Weird Wrap: Man in bear costume taunts hungry bears

A mother bear and her cubs. Stock photo by Getty Images

You’ve heard of a wolf in sheep’s clothing, but what about a man in bear clothing?

Last week, an unidentified man was observed taunting a bear and two cubs trying to fish for food near Haines, Alaska. As if that wasn’t foolish enough, he was dressed in a full bear costume!

According to Alaska Fish and Game technician Lou Cenicola, who was there to count fish, the man’s bear outfit was pretty realistic and he was jumping up and down very close to the cubs. Cenicola approached the man, who refused to identify himself and who then drove away without removing his costume.

Such an incident can result in wildlife harassment charges. In B.C., just a two-hour drive from where the incident took place, disturbing and harassing wildlife is prohibited, as it is in most Canadian provinces. 

Next time you encounter a bear, see if you can spot a man behind the face. 

Graveyard flower thief caught on video

It appears that the wildlife is not the only thing being harassed. Those buried in St. Peter’s cemetery in London, Ont. are dealing with a flower thief.

A young woman was caught on video ripping up the freshly planted flowers off Alma Allerston’s grave. Alma passed away on Easter Sunday this year. Her daughter, Marg Allerston-Medeiros, says “It’s happened probably 10 or 12 times now.”

Apparently, this has been happening for the past three months and the stolen flowers are sometimes found in a nearby garbage bin with no explanation. The London police are looking for the slim woman featured in the video.

Insurance company must pay grow-op owner

From stolen graveyard flowers to stolen property and marijuana plants.

A judge in Kamloops, B.C. has ordered Wawanesa Insurance Co. to compensate a homeowner for the loss of his house and its contents following the RCMP’s discovery of a marijuana grow operation in the house.

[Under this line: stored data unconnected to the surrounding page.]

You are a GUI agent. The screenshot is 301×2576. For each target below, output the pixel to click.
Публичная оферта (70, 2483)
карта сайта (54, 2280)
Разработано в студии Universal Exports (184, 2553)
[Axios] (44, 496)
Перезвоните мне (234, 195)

In April 2010, the RCMP found more than 600 marijuana plants, stolen property and illegal firearms in the basement. The following day, the house was mysteriously destroyed in an arson.   

Wawanesa denied benefits believing that Steven Davidson ─ who had a criminal record for forgery and possession of stolen property ─ knew about the grow-op in the basement and was responsible for the arson. The insurance policy would make the coverage void if arson had anything to do with a grow-op whether or not the homeowner knew about it. 

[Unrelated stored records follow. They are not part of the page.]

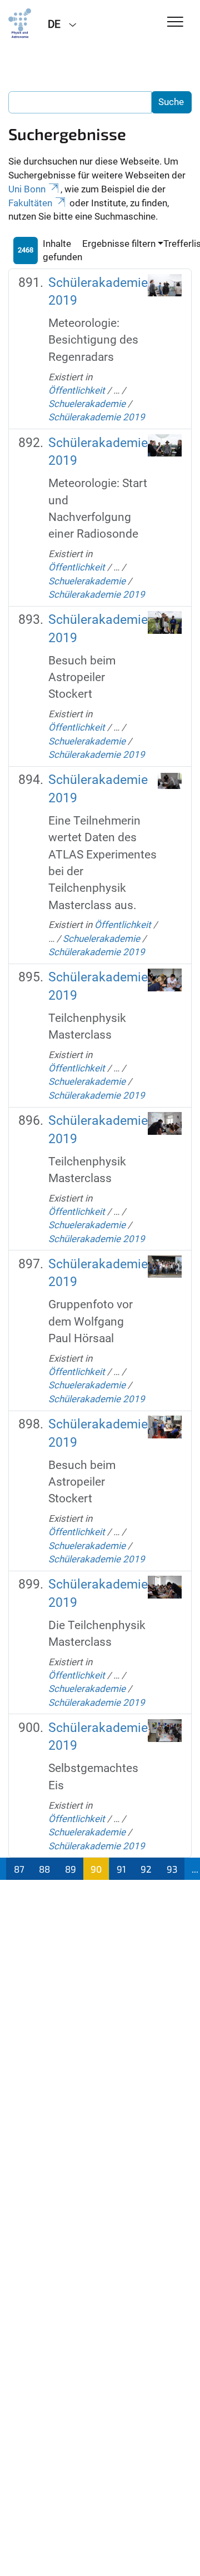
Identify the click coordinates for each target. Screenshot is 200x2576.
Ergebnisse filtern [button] (119, 243)
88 (44, 1868)
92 (146, 1868)
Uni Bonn (27, 189)
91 (121, 1868)
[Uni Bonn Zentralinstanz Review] (19, 23)
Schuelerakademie (87, 403)
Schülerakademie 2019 (96, 417)
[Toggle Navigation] (175, 22)
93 (172, 1868)
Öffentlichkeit (76, 390)
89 (70, 1868)
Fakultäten (30, 203)
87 (19, 1868)
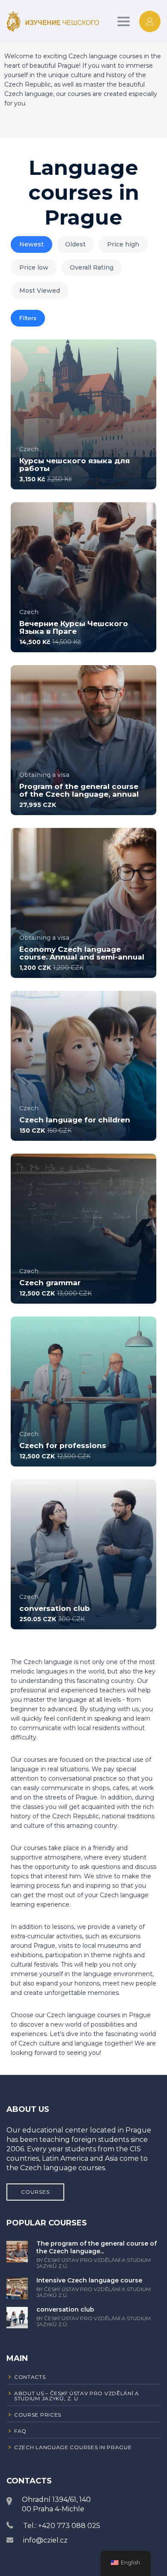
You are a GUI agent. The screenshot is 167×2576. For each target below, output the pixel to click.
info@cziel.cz (45, 2540)
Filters (27, 318)
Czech (29, 449)
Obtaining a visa (44, 774)
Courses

Davidson argued that he was not aware of the grow-op and had been working away from Kamloops. At the time of the arson, Davidson was out on bail for assaulting his wife and could not come within 100 meters of his house, where his wife lived.  

The judge found that there was no connection between the arson and the grow-op and accepted Davidson’s evidence that he did not know about the misdeeds in the basement. 

Davidson was awarded $215,000 in compensation, even though Wawanesa’s evidence included a video that showed him discussing his visit of the house, stating: what he’d seen “down there” was “very pathetic.”